WHAT YOU WILL DO:
Please retype all of the data below line for line, without changing anything, and leave any pictures out of your answer.

SUPPLIED MATERIAL:

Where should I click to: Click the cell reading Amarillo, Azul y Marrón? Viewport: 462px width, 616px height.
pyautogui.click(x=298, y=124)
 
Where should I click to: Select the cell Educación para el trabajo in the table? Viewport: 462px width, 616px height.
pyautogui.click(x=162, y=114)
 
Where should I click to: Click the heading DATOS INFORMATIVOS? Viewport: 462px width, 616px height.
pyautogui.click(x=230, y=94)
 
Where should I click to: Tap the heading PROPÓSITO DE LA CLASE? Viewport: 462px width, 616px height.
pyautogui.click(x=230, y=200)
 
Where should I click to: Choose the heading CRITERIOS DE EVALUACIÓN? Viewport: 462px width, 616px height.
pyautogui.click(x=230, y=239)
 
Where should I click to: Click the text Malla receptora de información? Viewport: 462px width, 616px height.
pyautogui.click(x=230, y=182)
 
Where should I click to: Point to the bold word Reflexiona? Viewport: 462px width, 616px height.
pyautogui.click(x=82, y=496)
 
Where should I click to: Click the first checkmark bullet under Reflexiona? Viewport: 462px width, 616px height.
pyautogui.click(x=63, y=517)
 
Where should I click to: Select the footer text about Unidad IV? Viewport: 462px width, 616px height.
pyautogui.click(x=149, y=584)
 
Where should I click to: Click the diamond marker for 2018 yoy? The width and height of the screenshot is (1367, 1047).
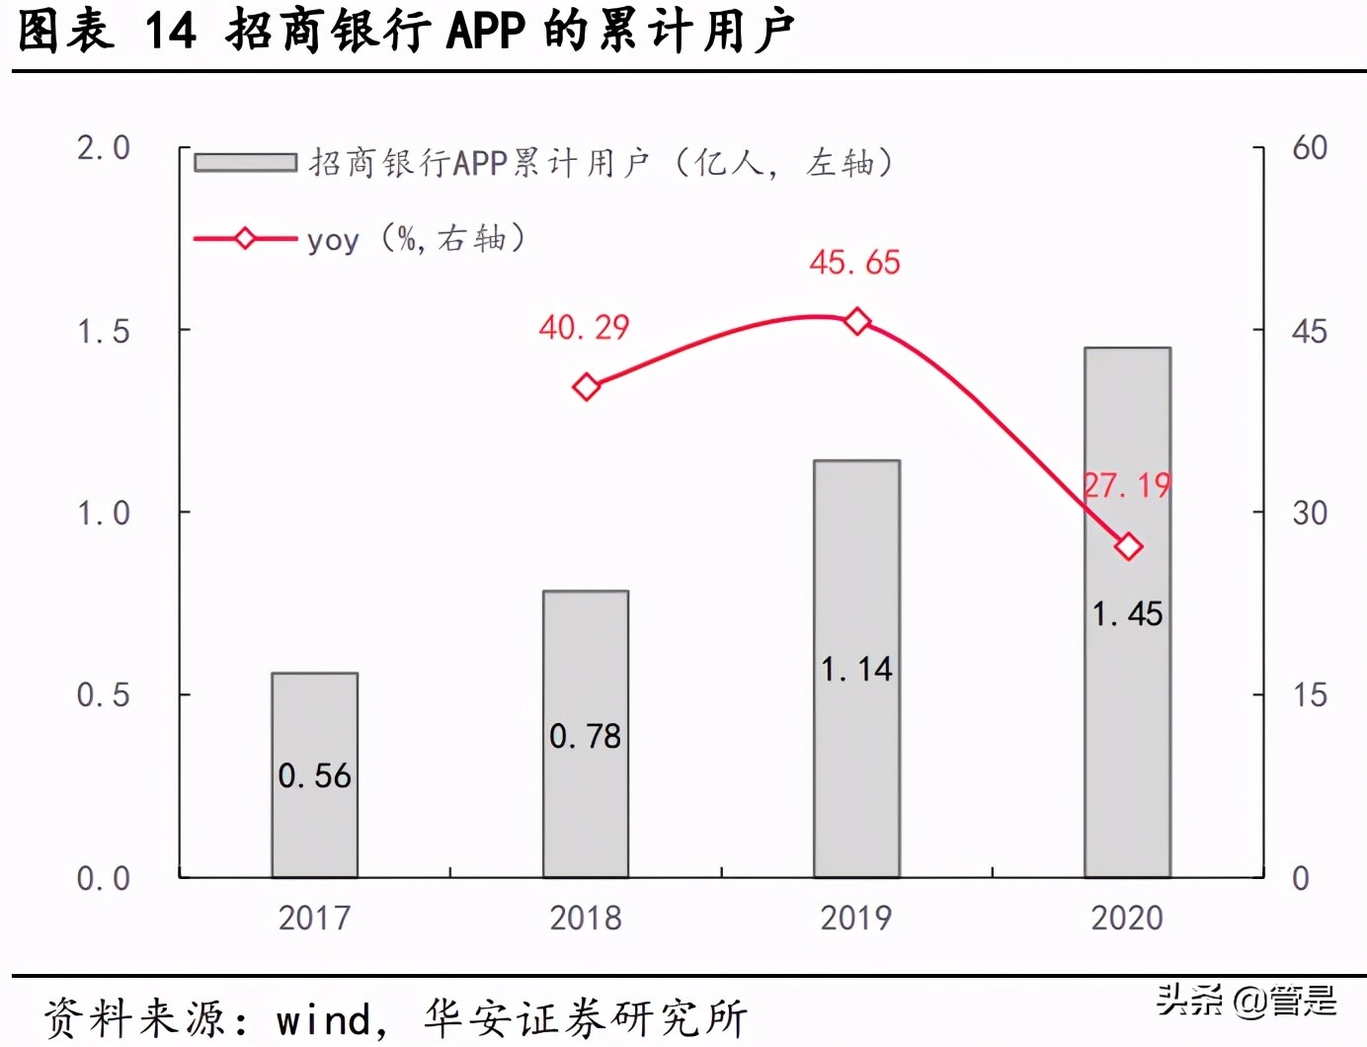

EXERCISE OUTPUT:
Where should I click to: Click the cell reading Amarillo, Azul y Marrón? Viewport: 462px width, 616px height.
pyautogui.click(x=298, y=124)
 
Where should I click to: Select the cell Educación para el trabajo in the table? Viewport: 462px width, 616px height.
pyautogui.click(x=162, y=114)
 
Where should I click to: Click the heading DATOS INFORMATIVOS? Viewport: 462px width, 616px height.
pyautogui.click(x=230, y=94)
 
Where should I click to: Tap the heading PROPÓSITO DE LA CLASE? Viewport: 462px width, 616px height.
pyautogui.click(x=230, y=200)
 
Where should I click to: Choose the heading CRITERIOS DE EVALUACIÓN? Viewport: 462px width, 616px height.
pyautogui.click(x=230, y=239)
 
Where should I click to: Click the text Malla receptora de información? Viewport: 462px width, 616px height.
pyautogui.click(x=230, y=182)
 
Where should I click to: Point to the bold word Reflexiona? Viewport: 462px width, 616px height.
pyautogui.click(x=82, y=496)
 
Where should I click to: Click the first checkmark bullet under Reflexiona? Viewport: 462px width, 616px height.
pyautogui.click(x=63, y=517)
 
Where should I click to: Select the footer text about Unidad IV? Viewport: 462px width, 616px height.
pyautogui.click(x=149, y=584)
 
Where should I click to: Click the diamond marker for 2018 yoy? The width and height of the screenshot is (1367, 1047).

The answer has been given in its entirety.